The rain had started to ease as we turned in to the car park but the thunder and lightning continued on unabated. Neither of us were sure what to expect. We walked in through the small side gate and paid for our ticket. A friendly worker gave us our audio guide and an umbrella. Placing on the headphones and being sheltered by the giant umbrella, I realised that this would be a very solitary and personal experience. Walking down the path, I saw the grey and yellow memorial stupa; both beautiful and sombre. Each of the four sides is made up of glass doors and windows. Moving closer I could see seventeen levels inside, each one layered with bones from the excavated graves. The sandy path took me away from the stupa towards a series of sign boards marking where buildings stood during the genocide. Each sign had a story and only added to the magnitude of the situation.

The entrance to the killing fields and mass grave site was marked by a boundary of trees and we followed the path through a small gap.

Despite the number of tourists walking around, this area was eerily quiet. Patches of sunken earth marked where excavations had taken place, reminding me of the battlefields of the first world war. Much of the field still held grave sites and were marked with wooden huts to protect them. On the wooden posts marking the grave boundaries, visitors had left coloured cotton bracelets as a sign of respect and memorial. Other sites had concrete boundaries. Narrow paths worn in the grass wound their way past the graves. At each excavation site, black and white photographs showed the evidence of the work that had taken place. In several places there were chains cordoning off certain areas. This was where scraps of bone, teeth and clothing were rising to the surface. The memorial caretakers carefully monitored the fields for such occurrences and then collected them to be kept safe in the large glass cases. In one such case, we saw evidence of bindings used to secure the victims and material used as blindfolds. Every piece of evidence was collected so those victims could be remembered and the atrocities never forgotten.

One of the mass graves held victims of the Khmer rouge- defectors who were decapitated.

Towards the back of the field was a man-made lake. It also held four submerged mass graves that the authorities had left. There were seats overlooking the water and we took a few minutes to sit down and reflect upon what we had learnt and seen so far. Under any other circumstances, this would have been a peaceful lake-side spot.
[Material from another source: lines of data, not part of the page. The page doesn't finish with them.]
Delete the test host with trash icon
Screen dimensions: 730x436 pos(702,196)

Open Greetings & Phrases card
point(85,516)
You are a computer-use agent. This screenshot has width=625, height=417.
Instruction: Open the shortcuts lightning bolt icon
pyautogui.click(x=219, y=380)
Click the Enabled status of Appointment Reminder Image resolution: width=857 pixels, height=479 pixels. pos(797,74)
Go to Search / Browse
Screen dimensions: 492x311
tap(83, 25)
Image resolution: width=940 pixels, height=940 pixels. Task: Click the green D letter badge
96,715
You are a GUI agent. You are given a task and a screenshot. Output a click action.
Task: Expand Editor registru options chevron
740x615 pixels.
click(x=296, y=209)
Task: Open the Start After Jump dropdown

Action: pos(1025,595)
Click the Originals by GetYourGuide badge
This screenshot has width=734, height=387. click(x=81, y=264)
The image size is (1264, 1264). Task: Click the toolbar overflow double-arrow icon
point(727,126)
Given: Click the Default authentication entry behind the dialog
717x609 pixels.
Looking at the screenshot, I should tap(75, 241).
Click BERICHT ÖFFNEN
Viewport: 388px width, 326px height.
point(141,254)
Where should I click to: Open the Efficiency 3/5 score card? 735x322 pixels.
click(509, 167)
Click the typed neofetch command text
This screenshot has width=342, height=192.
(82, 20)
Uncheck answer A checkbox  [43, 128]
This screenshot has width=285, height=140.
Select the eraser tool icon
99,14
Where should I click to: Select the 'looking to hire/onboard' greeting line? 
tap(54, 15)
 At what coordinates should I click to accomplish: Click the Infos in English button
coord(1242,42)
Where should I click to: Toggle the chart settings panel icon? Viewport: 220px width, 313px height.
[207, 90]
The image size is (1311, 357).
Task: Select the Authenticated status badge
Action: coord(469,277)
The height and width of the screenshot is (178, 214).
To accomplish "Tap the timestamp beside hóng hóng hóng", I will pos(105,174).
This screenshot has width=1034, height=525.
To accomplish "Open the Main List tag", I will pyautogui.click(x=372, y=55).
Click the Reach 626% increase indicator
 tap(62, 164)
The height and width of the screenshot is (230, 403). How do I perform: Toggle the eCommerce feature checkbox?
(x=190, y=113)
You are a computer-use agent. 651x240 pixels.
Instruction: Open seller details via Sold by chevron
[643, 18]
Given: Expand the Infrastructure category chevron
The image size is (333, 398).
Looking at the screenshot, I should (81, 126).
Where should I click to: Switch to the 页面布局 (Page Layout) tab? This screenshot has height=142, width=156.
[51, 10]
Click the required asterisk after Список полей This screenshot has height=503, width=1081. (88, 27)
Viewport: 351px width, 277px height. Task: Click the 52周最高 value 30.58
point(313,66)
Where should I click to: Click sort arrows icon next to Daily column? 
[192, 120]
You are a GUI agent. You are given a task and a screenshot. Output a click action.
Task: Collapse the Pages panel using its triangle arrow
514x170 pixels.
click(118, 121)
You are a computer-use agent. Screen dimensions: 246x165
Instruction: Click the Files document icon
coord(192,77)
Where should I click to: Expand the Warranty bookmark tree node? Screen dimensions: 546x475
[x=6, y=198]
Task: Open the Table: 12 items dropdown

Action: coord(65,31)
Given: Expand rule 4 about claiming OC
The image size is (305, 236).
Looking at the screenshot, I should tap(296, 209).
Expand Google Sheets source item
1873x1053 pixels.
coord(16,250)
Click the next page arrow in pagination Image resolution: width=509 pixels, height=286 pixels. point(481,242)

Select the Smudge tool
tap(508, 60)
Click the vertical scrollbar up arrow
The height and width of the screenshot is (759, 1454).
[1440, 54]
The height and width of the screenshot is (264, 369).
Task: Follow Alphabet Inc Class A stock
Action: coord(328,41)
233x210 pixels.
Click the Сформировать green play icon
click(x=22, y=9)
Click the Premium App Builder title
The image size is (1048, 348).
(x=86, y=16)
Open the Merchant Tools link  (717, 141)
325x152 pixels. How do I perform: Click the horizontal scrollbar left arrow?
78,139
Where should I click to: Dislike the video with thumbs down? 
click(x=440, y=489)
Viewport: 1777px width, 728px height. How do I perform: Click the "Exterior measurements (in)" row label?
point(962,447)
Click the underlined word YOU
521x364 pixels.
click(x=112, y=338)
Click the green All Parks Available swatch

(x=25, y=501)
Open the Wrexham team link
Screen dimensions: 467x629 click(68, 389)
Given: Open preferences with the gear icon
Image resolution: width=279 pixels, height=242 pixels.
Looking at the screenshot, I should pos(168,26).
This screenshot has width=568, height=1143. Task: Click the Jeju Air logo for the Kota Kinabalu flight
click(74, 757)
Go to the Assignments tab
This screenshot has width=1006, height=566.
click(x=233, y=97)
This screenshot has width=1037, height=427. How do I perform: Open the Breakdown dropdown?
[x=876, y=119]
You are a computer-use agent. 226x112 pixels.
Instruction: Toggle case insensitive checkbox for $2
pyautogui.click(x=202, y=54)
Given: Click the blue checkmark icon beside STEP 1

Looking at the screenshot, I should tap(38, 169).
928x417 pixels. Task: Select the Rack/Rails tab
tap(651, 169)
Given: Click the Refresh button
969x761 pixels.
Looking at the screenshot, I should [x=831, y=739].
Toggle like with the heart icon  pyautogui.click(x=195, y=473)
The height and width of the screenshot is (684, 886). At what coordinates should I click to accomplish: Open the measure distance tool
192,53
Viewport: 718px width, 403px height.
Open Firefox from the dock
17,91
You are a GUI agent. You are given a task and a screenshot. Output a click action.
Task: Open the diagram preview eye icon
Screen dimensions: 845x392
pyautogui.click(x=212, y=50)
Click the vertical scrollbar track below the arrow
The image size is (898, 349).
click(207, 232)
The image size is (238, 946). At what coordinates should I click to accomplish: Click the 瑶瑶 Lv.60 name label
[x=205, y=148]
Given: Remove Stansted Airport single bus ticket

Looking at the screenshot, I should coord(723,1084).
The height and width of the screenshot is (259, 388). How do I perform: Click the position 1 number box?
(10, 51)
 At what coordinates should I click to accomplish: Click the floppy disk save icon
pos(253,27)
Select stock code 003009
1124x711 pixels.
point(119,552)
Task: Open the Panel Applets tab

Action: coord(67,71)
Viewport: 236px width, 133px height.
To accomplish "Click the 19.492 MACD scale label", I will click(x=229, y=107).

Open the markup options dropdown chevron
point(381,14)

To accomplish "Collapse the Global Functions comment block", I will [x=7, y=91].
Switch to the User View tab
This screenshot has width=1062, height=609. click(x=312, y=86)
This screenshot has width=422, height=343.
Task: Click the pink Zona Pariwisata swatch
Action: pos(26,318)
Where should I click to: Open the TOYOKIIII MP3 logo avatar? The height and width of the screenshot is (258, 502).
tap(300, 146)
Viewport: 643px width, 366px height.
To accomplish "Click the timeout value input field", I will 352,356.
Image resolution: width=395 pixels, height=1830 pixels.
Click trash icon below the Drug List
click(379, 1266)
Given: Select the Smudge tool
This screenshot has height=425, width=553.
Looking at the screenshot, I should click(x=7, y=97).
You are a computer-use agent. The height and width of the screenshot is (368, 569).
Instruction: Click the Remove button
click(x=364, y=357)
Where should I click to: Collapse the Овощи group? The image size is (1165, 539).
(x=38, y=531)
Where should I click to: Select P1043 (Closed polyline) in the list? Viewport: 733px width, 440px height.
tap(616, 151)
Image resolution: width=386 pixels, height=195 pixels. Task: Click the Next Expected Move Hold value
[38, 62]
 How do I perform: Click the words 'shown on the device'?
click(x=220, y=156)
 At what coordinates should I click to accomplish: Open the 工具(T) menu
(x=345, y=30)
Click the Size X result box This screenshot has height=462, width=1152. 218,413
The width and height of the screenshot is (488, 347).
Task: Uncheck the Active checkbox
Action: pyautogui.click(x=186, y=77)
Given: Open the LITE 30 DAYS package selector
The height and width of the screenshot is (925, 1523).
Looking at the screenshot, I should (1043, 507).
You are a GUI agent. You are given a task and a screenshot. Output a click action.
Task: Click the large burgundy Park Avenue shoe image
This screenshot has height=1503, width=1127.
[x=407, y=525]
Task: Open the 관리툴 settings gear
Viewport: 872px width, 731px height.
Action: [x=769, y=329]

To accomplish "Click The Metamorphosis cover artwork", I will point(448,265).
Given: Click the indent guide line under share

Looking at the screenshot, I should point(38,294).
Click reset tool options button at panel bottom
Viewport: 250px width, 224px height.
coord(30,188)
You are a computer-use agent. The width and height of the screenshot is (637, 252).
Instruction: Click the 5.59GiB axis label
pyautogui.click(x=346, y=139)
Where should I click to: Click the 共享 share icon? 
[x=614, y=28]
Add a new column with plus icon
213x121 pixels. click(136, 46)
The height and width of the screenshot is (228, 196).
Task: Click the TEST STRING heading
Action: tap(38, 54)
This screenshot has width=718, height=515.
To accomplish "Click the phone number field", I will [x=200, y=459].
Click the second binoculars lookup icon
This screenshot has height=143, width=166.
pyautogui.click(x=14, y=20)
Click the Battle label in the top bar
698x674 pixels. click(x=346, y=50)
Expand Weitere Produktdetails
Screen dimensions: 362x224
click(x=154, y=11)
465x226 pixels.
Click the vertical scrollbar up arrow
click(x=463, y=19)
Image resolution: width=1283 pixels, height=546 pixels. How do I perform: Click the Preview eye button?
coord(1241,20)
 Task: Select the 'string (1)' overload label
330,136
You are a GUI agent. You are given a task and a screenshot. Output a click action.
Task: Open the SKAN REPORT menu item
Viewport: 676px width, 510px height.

The tour took us full circle to the stupa and this time we spent a little longerĀ  appreciating it as a memorial. The doors were locked so we walked around the stupa several times trying to comprehend what we were seeing. Each layer of the towering glass case held bones, weapons or fragments of clothing. Each skull had been subject to forensic testing and coloured dots marked out an array of information: whether the skull was male, female, their age range and the type of fatal wound received. I was taken aback by the depth of analysis and it took four circles of the stupa before I stopped reading the signs and started to notice the skulls and bones for what they were.

It’s not difficult to understand why the Cambodians have documented this genocide in such detail. The dead are to be remembered and the living should never have to experience such an act again.

With a greater understanding of the genocide and heavier hearts, we walked in silence back to our waiting tuk-tuk driver.